Keep every line of the data below that has the string "from" and present those lines.

#### Input material ####

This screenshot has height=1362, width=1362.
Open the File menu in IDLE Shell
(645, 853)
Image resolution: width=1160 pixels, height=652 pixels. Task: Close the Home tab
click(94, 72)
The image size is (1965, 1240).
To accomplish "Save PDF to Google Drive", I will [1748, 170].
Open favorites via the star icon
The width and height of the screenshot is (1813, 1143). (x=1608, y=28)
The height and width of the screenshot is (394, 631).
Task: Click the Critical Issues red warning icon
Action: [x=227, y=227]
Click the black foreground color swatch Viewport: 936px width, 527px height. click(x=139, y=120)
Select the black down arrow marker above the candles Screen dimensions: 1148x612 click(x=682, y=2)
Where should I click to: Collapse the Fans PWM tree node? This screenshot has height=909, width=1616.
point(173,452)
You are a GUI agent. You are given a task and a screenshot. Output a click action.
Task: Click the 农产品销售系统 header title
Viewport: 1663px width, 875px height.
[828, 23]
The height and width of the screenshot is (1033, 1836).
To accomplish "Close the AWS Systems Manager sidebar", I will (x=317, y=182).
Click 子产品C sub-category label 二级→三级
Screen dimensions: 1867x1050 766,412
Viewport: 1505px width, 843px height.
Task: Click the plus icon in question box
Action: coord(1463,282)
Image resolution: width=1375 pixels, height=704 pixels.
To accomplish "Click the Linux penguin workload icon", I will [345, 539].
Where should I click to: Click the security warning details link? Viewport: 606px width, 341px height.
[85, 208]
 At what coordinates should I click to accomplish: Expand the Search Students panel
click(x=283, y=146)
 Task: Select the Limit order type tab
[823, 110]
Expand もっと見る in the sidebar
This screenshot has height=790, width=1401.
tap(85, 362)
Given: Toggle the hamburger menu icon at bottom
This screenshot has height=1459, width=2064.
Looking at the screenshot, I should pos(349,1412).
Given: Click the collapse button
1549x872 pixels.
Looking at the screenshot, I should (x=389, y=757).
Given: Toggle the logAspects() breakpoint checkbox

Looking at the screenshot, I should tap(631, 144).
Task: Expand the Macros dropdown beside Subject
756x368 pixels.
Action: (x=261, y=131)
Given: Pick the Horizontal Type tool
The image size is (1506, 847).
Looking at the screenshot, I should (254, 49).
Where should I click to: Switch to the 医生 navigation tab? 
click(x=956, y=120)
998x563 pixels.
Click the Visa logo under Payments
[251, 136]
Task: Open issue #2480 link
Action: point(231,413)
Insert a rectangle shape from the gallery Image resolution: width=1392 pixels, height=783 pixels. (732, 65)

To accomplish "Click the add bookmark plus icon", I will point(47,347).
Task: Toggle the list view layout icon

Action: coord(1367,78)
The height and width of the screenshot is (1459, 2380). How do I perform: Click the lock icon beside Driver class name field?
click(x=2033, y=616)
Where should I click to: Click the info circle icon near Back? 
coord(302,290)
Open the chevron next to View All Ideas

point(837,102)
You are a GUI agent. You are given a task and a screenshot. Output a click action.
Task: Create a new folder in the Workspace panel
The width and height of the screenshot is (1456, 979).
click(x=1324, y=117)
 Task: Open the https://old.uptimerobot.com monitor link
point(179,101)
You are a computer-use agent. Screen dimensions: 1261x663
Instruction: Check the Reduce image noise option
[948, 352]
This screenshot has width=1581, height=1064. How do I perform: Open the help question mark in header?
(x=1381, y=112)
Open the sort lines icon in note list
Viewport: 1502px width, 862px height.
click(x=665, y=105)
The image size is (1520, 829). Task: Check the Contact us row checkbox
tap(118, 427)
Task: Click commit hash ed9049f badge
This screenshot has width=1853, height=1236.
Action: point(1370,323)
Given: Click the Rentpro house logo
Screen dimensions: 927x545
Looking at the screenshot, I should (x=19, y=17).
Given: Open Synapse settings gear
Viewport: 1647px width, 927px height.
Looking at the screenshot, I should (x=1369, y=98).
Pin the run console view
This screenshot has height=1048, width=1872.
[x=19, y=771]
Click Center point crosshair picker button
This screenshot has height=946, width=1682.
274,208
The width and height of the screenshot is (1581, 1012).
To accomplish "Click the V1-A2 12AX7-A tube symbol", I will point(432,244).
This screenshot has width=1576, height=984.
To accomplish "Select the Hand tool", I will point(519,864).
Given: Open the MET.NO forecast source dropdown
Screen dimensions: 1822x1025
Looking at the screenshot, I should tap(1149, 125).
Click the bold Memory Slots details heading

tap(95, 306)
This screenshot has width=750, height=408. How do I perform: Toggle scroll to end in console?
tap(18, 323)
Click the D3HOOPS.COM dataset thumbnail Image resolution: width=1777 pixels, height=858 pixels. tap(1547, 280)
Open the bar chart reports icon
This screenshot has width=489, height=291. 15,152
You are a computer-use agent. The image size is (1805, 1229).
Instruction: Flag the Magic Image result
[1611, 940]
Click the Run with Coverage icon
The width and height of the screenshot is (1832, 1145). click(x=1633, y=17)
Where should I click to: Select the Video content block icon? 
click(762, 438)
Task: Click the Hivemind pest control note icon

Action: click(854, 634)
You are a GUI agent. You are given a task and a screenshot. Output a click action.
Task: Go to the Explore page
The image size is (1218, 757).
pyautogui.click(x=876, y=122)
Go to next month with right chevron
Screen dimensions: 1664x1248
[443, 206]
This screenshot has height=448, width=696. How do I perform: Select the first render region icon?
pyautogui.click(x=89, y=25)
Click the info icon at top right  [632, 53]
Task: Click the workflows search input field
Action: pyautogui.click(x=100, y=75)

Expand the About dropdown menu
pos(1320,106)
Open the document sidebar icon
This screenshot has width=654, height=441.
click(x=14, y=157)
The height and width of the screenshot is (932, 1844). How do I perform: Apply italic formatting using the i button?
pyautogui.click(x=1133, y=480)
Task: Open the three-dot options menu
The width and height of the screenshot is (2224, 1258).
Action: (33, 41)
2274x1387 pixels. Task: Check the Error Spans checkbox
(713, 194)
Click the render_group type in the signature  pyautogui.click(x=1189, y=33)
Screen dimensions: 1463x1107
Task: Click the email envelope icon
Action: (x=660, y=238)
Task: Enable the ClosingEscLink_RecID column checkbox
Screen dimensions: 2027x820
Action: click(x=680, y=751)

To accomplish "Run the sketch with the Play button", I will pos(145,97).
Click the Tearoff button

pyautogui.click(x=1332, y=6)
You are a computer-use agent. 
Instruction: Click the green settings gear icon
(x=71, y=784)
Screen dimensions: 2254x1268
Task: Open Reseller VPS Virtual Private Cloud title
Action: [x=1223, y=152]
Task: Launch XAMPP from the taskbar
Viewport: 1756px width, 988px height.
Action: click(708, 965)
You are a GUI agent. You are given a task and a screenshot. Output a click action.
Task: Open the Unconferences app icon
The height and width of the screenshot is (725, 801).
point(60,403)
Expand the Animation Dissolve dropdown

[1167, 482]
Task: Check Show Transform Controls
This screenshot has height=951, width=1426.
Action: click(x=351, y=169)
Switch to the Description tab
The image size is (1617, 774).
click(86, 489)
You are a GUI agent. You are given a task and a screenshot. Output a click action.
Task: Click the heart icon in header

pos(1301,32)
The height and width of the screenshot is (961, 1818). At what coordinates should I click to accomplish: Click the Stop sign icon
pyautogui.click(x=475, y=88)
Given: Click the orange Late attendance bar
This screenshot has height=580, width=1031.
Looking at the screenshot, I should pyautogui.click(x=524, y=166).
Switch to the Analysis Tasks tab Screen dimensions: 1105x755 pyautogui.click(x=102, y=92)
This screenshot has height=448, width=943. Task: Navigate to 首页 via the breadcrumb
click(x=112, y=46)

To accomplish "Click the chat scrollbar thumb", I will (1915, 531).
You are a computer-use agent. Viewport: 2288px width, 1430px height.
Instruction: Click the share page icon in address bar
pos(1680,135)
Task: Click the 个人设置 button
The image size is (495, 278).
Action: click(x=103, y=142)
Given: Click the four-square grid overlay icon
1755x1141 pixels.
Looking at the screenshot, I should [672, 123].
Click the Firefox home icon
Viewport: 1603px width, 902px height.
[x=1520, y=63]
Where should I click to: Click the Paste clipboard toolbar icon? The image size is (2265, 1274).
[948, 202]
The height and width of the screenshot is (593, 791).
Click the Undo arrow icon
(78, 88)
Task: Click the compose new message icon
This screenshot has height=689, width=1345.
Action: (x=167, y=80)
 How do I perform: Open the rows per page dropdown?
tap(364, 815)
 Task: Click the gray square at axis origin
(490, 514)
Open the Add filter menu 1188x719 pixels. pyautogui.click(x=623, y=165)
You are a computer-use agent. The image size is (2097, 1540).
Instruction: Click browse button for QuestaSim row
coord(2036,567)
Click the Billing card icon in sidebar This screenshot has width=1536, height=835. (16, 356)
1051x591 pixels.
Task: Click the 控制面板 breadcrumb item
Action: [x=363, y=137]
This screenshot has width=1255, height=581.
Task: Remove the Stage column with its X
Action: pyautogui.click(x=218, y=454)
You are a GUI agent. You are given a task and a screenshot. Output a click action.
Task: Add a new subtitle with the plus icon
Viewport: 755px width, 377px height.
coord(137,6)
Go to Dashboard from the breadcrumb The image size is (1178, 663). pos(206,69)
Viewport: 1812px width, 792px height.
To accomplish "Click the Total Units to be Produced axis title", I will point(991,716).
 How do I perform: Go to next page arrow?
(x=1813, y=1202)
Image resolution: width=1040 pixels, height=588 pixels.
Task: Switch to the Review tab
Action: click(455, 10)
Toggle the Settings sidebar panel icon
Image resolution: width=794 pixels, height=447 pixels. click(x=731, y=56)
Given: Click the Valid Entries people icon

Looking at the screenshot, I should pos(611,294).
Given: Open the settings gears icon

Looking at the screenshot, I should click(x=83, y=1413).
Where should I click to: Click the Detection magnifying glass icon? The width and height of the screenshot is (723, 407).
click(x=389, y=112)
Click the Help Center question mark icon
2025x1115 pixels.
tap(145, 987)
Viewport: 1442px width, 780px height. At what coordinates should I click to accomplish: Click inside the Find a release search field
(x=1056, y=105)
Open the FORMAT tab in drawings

####

- Your response
Insert a rectangle shape from the gallery Image resolution: width=1392 pixels, height=783 pixels. (732, 65)
Task: Launch XAMPP from the taskbar
Go to Dashboard from the breadcrumb The image size is (1178, 663). pos(206,69)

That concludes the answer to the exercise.